Failing to find any gold, and being in need of flour, we made south to Kurnalpi, through country flat and uninteresting, and arrived at that camp just in time to secure the last two bags of flour. The town was almost deserted, and had none of the lively and busy appearance that it presented when I had last seen it. All who saw us praised our equipment and forethought in having portable condensers. I am not quite sure that we agreed with them.

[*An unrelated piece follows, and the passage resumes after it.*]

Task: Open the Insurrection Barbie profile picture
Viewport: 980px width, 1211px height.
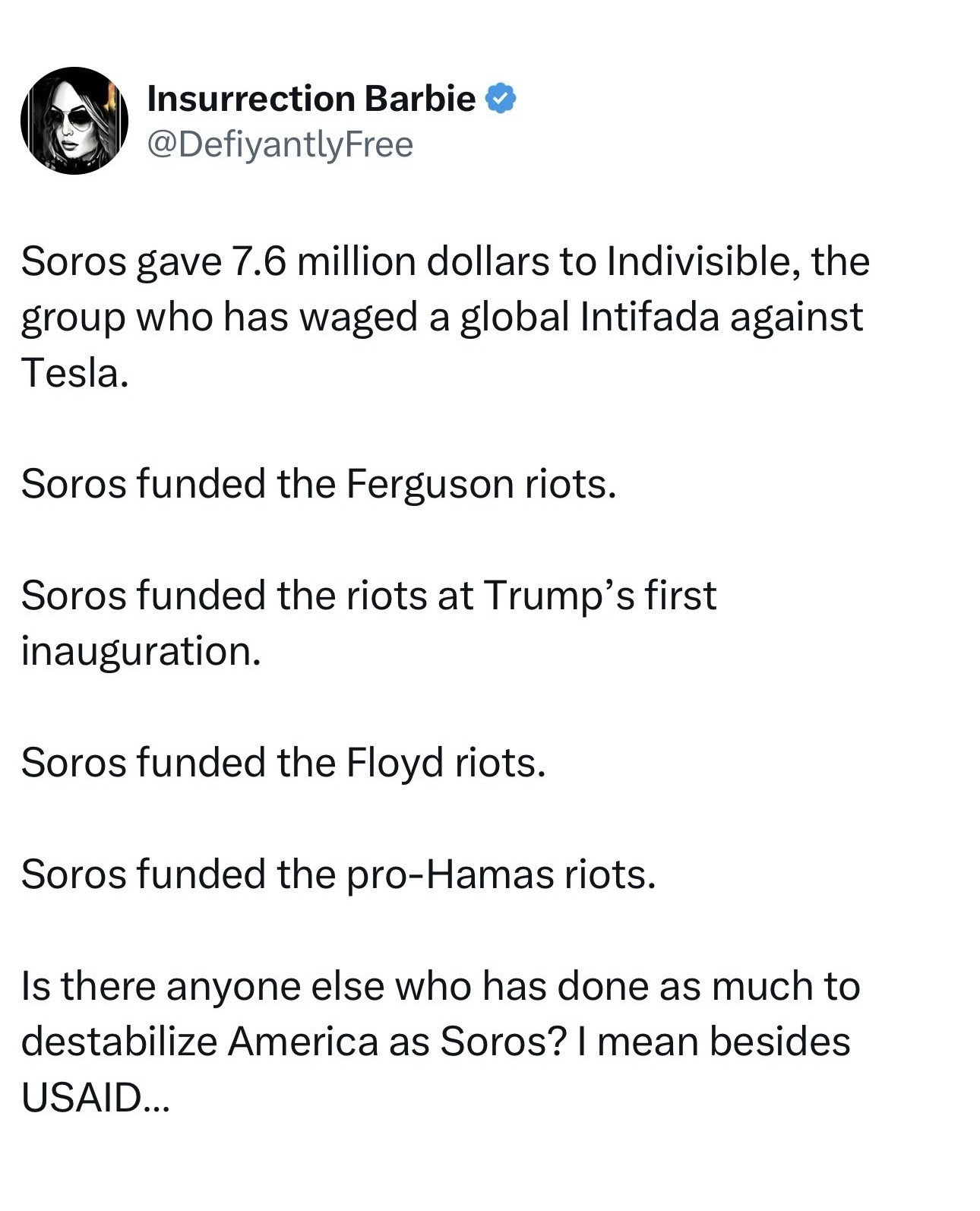Action: click(x=74, y=121)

Hearing that some promising country existed near Lake Roe, I decided to make for that place, and more particularly for a small rock-hole named Beri, at the west end of the lake. Very rough, stony hills covered with dense scrub surround Kurnalpi on the south; once across these, flat, open country of saltbush and samphire, rapidly changing into salt-swamp, made travelling easy; passing over another low range of diorite, from which we got an extensive view of Lake Lapage to the west and Lake Roe to the east, we reached Beri, hitting off the rock with so much accuracy that even Paddy Egan was surprised into praise of the compass. For some bushmen, be it known, can neither understand nor appreciate the use of a compass, and, being quite capable of finding their way back, are content to wander forth into the bush with no guide but the sun, taking no notes of the country, no record of their day's march, and making no observations to help either themselves or anybody else; unable to say where they have been, how they got there, or how they got home again. Some men have a natural instinct for direction, and I know some who could start, say from Coolgardie, to ride seventy miles east and return, then perhaps sixty to the north, and from that point ride across to their seventy-mile point with great ease and certainty, having no notion of the distance or point of the compass.